First things first: you don’t have to be able to speak Japanese to fully enjoy Japan. Most of the time, unless you are going to a very remote area, signs are available in both Japanese and English. Even if you buy something, chances are if you don’t understand, they will attempt to communicate to you by way of ye olde point-at-things. Prices are normally shown in numerical values rather than kanji, with the only exception if you go to a specialised vendor such as a dedicated sushi place or something similar.

Although I do speak basic conversational Japanese, I’ve only used it for 3 things: asking for direction, ordering something, and asking for help. There is no way on earth some stranger will initiate a conversation with you on the train like they do sometimes in Australia. Besides, no one speaks loudly on the train. No one. You could literally spot who’s the foreigner by observing the volume of their voice.

If you are really, really concerned about not being able to understand Japanese, make sure you use Google Translate on your phone.

Japan is cash-based

Second most important thing: always have cash in hand. Always. I cannot stress this enough. Always have Japanese yen with you. Japan is still primarily a cash-based society, and unless you are getting Suica or Pasmo (more to that later), you are better off carrying cash. At least have ¥5,000 to ¥10,000 always in your wallet.

That is not to say Japan is technologically backwards (if you really think that way, wait until you experience their trains). They just have different priorities and having a cashless society is probably not in their interest, not for the next decade at least.

How much money should you bring to Japan? Generally, it is advised that you should allocate at least the equivalent of US$100 per day you are going to stay in Japan, excluding accommodation, gifts, and plane tickets.

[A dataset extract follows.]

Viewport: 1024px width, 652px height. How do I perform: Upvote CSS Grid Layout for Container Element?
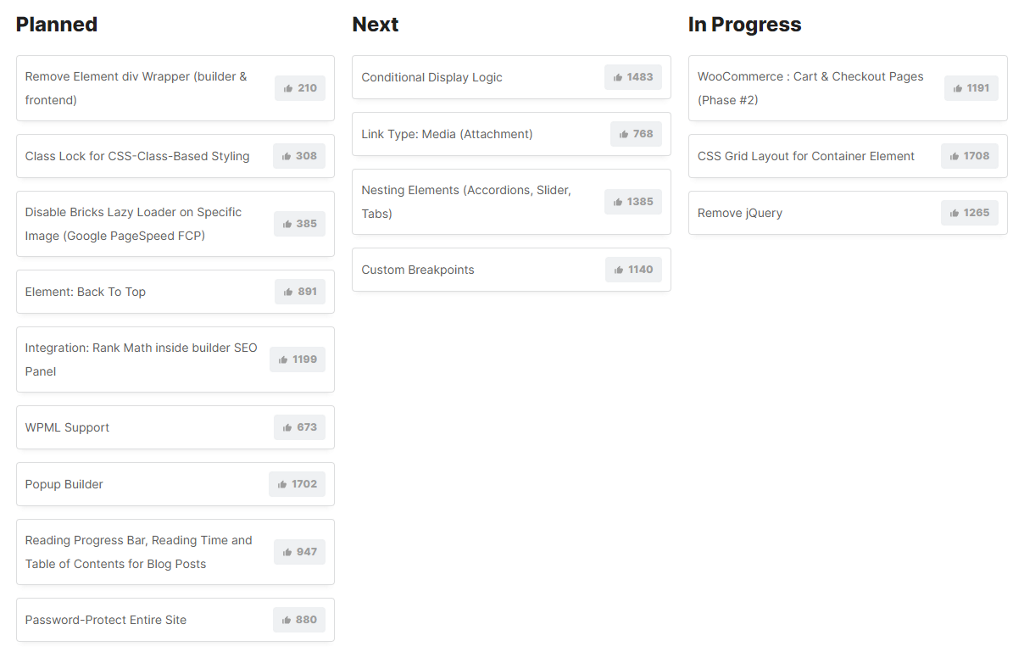[x=969, y=156]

So if it’s 7 days, US$700 it is. Depending on your spending habits, this could be less or more, but generally, we didn’t spend this much for daily stuff (mostly we spent a lot for gifts and souvenirs). A single meal would probably cost around ¥500 to ¥1,000 depending on where you are having your meal.

7Bank ATMs, usually available in some 7-11 stores

If you are worried to bring lots of cash to Japan, no need to worry. Just go to any 7-11 stores that have the logo of 7Bank on it. They will have ATM that you can withdraw money from using your card (they also have English in the ATM menu). Now you may think “why couldn’t I use any ATM to withdraw money,” and yes, it is a valid question. The reason is, as I found out, that Japanese banks ATM rarely have the capability to connect through international middleman merchants such as MasterCard or VISA, but 7Bank ATMs can.

Japan is big

Third: do not attempt to see everything in one go. Japan does not consist of only Tokyo, Kyoto, and Osaka. There are lots and lots of other places that is definitely worth your visit, and attempting to visit all of them within a short time span is ridiculous, if not impossible.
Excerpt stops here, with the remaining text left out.